The reasons that I have to pursue my ends are desire-based, yet the reasons that others have to help me in the pursuit of my ends are humanity-based.

What You Should Know About Kant's Ethics in a Nutshell

Second, humanity-based reasons, which derive from non-discretionary ends, are meant to be superior to desire-based reasons, which derive from discretionary ends. Yet, it is not clear how this is meant to apply to an imperfect duty, such as the duty of beneficence, without giving rise to an unduly demanding duty that requires one to always give priority to the happiness of others over one's own merely prudential ends.

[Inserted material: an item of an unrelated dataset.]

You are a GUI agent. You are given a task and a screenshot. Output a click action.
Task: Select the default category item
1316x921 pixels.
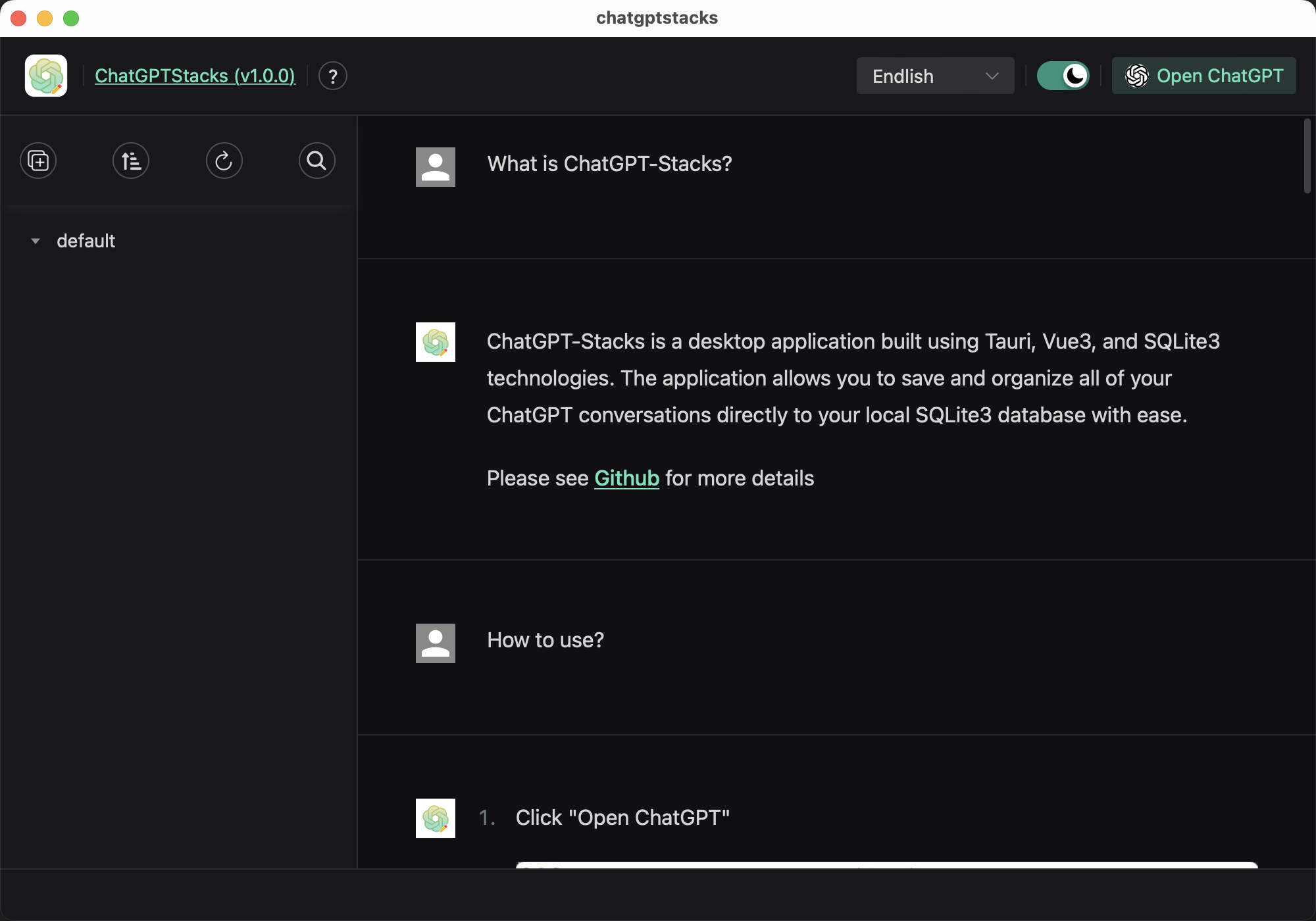tap(86, 241)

The principle of impartiality contains the parenthetical remark ' especially the needs ', which might be taken to partially mitigate concerns of demandingness, however it is far from clear how a restriction to, or special concern with, needs would follow from the principle of moral equality. Timmons and Smit indicate that they consider reasons that relate to imperfect duties to be favouring rather than requiring reasons cf. This, however, is not satisfactory. On the one hand, the notion of superiority has no clear interpretation in the case of favouring reasons at any rate none that would not have radically demanding implications.

On the other, it is not clear how the bifurcation into favouring and requiring reasons is to be derived from the single requirement to treat humanity as an end-in-itself rather than merely as a means, especially given that humanity is to be understood as a "limiting condition" and is to be construed merely "negatively" as something against which one is not to contravene Groundwork, , Thanks to Mark Timmons and Houston Smit for helpful comments.